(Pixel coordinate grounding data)
--
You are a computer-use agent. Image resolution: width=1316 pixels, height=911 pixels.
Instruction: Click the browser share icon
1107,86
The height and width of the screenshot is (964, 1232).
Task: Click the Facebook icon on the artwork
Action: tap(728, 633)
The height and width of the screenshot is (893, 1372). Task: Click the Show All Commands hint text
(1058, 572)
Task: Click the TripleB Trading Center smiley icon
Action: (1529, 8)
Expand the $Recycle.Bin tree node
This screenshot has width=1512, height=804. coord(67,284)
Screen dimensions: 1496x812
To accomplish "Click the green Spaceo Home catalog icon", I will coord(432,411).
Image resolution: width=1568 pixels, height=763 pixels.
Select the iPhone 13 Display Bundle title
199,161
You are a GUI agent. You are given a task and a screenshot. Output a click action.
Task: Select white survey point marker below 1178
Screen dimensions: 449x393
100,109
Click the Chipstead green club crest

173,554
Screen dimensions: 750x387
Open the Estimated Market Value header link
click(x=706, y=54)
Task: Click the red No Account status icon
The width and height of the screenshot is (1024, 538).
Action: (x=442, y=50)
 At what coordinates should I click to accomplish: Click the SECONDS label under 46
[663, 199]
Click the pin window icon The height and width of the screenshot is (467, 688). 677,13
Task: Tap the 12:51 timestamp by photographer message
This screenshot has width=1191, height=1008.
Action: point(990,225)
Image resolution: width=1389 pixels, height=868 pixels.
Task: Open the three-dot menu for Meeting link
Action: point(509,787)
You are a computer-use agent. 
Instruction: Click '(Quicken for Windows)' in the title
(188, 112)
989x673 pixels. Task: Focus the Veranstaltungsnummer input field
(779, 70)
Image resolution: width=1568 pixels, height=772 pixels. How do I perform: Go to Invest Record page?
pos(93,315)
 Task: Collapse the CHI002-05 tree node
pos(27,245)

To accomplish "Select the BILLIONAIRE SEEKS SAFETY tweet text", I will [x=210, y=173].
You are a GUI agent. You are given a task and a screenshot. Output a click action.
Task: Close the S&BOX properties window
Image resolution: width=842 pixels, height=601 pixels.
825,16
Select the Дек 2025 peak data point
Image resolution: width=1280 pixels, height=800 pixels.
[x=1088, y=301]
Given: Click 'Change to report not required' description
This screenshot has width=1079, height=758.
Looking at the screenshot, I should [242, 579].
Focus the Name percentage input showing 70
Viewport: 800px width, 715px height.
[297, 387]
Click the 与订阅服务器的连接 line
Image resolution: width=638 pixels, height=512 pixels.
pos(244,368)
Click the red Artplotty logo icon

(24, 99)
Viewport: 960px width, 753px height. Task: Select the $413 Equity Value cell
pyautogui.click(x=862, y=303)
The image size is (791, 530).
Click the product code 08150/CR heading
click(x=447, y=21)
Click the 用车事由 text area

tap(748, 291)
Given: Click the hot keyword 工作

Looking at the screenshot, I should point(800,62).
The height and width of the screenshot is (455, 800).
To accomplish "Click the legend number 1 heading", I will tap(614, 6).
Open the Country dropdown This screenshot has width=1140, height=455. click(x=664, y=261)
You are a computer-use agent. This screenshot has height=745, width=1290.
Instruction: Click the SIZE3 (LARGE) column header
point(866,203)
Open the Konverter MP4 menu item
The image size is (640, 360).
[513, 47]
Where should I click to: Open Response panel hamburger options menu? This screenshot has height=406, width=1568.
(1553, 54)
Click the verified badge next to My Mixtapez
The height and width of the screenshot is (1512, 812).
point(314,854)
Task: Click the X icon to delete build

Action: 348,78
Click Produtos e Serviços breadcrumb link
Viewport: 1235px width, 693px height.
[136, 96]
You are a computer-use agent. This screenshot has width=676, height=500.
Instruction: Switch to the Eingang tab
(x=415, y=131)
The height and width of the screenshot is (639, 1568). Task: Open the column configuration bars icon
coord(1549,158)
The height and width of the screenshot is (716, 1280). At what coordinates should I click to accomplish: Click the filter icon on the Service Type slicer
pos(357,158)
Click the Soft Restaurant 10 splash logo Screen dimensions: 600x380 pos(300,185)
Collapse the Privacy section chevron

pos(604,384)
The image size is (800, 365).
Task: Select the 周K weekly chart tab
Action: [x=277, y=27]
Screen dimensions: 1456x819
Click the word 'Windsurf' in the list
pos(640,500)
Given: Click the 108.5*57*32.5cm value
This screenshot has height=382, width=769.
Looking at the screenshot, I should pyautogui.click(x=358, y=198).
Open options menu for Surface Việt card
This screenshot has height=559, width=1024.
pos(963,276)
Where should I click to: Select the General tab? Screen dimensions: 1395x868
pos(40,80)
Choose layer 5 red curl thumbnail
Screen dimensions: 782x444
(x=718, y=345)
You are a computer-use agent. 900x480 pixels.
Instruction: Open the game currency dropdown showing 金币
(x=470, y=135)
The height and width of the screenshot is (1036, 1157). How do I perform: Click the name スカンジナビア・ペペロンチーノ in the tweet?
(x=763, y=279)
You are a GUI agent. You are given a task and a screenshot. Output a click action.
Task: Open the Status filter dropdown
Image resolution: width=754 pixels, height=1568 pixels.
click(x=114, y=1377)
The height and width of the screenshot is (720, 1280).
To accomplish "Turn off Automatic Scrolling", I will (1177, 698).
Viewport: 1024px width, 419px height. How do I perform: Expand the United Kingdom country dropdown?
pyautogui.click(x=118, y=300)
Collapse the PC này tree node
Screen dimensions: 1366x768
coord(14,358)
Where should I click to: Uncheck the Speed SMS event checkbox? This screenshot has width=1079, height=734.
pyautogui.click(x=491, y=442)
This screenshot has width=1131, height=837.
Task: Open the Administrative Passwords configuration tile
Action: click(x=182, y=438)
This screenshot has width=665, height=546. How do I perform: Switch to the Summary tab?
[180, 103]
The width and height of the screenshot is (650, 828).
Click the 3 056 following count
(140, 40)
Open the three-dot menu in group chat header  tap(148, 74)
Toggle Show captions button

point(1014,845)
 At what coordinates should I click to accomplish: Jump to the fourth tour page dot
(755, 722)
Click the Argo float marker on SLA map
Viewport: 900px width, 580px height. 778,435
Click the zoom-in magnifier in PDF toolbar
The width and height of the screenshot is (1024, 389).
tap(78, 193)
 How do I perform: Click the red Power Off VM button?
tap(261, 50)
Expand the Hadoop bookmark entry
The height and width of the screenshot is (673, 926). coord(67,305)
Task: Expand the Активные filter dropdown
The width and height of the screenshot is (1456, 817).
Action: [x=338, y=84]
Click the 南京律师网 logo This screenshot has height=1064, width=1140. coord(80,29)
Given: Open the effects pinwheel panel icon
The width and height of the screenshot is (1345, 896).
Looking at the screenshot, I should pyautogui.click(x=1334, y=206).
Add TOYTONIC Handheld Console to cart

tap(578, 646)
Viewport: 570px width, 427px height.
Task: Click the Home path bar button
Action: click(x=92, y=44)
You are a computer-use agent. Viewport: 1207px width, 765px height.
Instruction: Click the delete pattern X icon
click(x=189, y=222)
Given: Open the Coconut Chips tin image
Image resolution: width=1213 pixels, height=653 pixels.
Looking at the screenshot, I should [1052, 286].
--
Set down the entries again exactly as they are.

• Response to this exercise:
You are a computer-use agent. Image resolution: width=1316 pixels, height=911 pixels.
Instruction: Click the browser share icon
1107,86
The height and width of the screenshot is (964, 1232).
Task: Click the Facebook icon on the artwork
Action: tap(728, 633)
The height and width of the screenshot is (893, 1372). Task: Click the Show All Commands hint text
(1058, 572)
Task: Click the TripleB Trading Center smiley icon
Action: (1529, 8)
Expand the $Recycle.Bin tree node
This screenshot has width=1512, height=804. coord(67,284)
Screen dimensions: 1496x812
To accomplish "Click the green Spaceo Home catalog icon", I will coord(432,411).
Image resolution: width=1568 pixels, height=763 pixels.
Select the iPhone 13 Display Bundle title
199,161
You are a GUI agent. You are given a task and a screenshot. Output a click action.
Task: Select white survey point marker below 1178
Screen dimensions: 449x393
100,109
Click the Chipstead green club crest

173,554
Screen dimensions: 750x387
Open the Estimated Market Value header link
click(x=706, y=54)
Task: Click the red No Account status icon
The width and height of the screenshot is (1024, 538).
Action: (x=442, y=50)
 At what coordinates should I click to accomplish: Click the SECONDS label under 46
[663, 199]
Click the pin window icon The height and width of the screenshot is (467, 688). 677,13
Task: Tap the 12:51 timestamp by photographer message
This screenshot has width=1191, height=1008.
Action: point(990,225)
Image resolution: width=1389 pixels, height=868 pixels.
Task: Open the three-dot menu for Meeting link
Action: point(509,787)
You are a computer-use agent. 
Instruction: Click '(Quicken for Windows)' in the title
(188, 112)
989x673 pixels. Task: Focus the Veranstaltungsnummer input field
(779, 70)
Image resolution: width=1568 pixels, height=772 pixels. How do I perform: Go to Invest Record page?
pos(93,315)
 Task: Collapse the CHI002-05 tree node
pos(27,245)

To accomplish "Select the BILLIONAIRE SEEKS SAFETY tweet text", I will [x=210, y=173].
You are a GUI agent. You are given a task and a screenshot. Output a click action.
Task: Close the S&BOX properties window
Image resolution: width=842 pixels, height=601 pixels.
825,16
Select the Дек 2025 peak data point
Image resolution: width=1280 pixels, height=800 pixels.
[x=1088, y=301]
Given: Click 'Change to report not required' description
This screenshot has width=1079, height=758.
Looking at the screenshot, I should [242, 579].
Focus the Name percentage input showing 70
Viewport: 800px width, 715px height.
[297, 387]
Click the 与订阅服务器的连接 line
Image resolution: width=638 pixels, height=512 pixels.
pos(244,368)
Click the red Artplotty logo icon

(24, 99)
Viewport: 960px width, 753px height. Task: Select the $413 Equity Value cell
pyautogui.click(x=862, y=303)
The image size is (791, 530).
Click the product code 08150/CR heading
click(x=447, y=21)
Click the 用车事由 text area

tap(748, 291)
Given: Click the hot keyword 工作

Looking at the screenshot, I should point(800,62).
The height and width of the screenshot is (455, 800).
To accomplish "Click the legend number 1 heading", I will tap(614, 6).
Open the Country dropdown This screenshot has width=1140, height=455. click(x=664, y=261)
You are a computer-use agent. This screenshot has height=745, width=1290.
Instruction: Click the SIZE3 (LARGE) column header
point(866,203)
Open the Konverter MP4 menu item
The image size is (640, 360).
[513, 47]
Where should I click to: Open Response panel hamburger options menu? This screenshot has height=406, width=1568.
(1553, 54)
Click the verified badge next to My Mixtapez
The height and width of the screenshot is (1512, 812).
point(314,854)
Task: Click the X icon to delete build

Action: 348,78
Click Produtos e Serviços breadcrumb link
Viewport: 1235px width, 693px height.
[136, 96]
You are a computer-use agent. This screenshot has width=676, height=500.
Instruction: Switch to the Eingang tab
(x=415, y=131)
The height and width of the screenshot is (639, 1568). Task: Open the column configuration bars icon
coord(1549,158)
The height and width of the screenshot is (716, 1280). At what coordinates should I click to accomplish: Click the filter icon on the Service Type slicer
pos(357,158)
Click the Soft Restaurant 10 splash logo Screen dimensions: 600x380 pos(300,185)
Collapse the Privacy section chevron

pos(604,384)
The image size is (800, 365).
Task: Select the 周K weekly chart tab
Action: [x=277, y=27]
Screen dimensions: 1456x819
Click the word 'Windsurf' in the list
pos(640,500)
Given: Click the 108.5*57*32.5cm value
This screenshot has height=382, width=769.
Looking at the screenshot, I should pyautogui.click(x=358, y=198).
Open options menu for Surface Việt card
This screenshot has height=559, width=1024.
pos(963,276)
Where should I click to: Select the General tab? Screen dimensions: 1395x868
pos(40,80)
Choose layer 5 red curl thumbnail
Screen dimensions: 782x444
(x=718, y=345)
You are a computer-use agent. 900x480 pixels.
Instruction: Open the game currency dropdown showing 金币
(x=470, y=135)
The height and width of the screenshot is (1036, 1157). How do I perform: Click the name スカンジナビア・ペペロンチーノ in the tweet?
(x=763, y=279)
You are a GUI agent. You are given a task and a screenshot. Output a click action.
Task: Open the Status filter dropdown
Image resolution: width=754 pixels, height=1568 pixels.
click(x=114, y=1377)
The height and width of the screenshot is (720, 1280).
To accomplish "Turn off Automatic Scrolling", I will (1177, 698).
Viewport: 1024px width, 419px height. How do I perform: Expand the United Kingdom country dropdown?
pyautogui.click(x=118, y=300)
Collapse the PC này tree node
Screen dimensions: 1366x768
coord(14,358)
Where should I click to: Uncheck the Speed SMS event checkbox? This screenshot has width=1079, height=734.
pyautogui.click(x=491, y=442)
This screenshot has width=1131, height=837.
Task: Open the Administrative Passwords configuration tile
Action: click(x=182, y=438)
This screenshot has width=665, height=546. How do I perform: Switch to the Summary tab?
[180, 103]
The width and height of the screenshot is (650, 828).
Click the 3 056 following count
(140, 40)
Open the three-dot menu in group chat header  tap(148, 74)
Toggle Show captions button

point(1014,845)
 At what coordinates should I click to accomplish: Jump to the fourth tour page dot
(755, 722)
Click the Argo float marker on SLA map
Viewport: 900px width, 580px height. 778,435
Click the zoom-in magnifier in PDF toolbar
The width and height of the screenshot is (1024, 389).
tap(78, 193)
 How do I perform: Click the red Power Off VM button?
tap(261, 50)
Expand the Hadoop bookmark entry
The height and width of the screenshot is (673, 926). coord(67,305)
Task: Expand the Активные filter dropdown
The width and height of the screenshot is (1456, 817).
Action: [x=338, y=84]
Click the 南京律师网 logo This screenshot has height=1064, width=1140. coord(80,29)
Given: Open the effects pinwheel panel icon
The width and height of the screenshot is (1345, 896).
Looking at the screenshot, I should pyautogui.click(x=1334, y=206).
Add TOYTONIC Handheld Console to cart

tap(578, 646)
Viewport: 570px width, 427px height.
Task: Click the Home path bar button
Action: click(x=92, y=44)
You are a computer-use agent. Viewport: 1207px width, 765px height.
Instruction: Click the delete pattern X icon
click(x=189, y=222)
Given: Open the Coconut Chips tin image
Image resolution: width=1213 pixels, height=653 pixels.
Looking at the screenshot, I should [1052, 286].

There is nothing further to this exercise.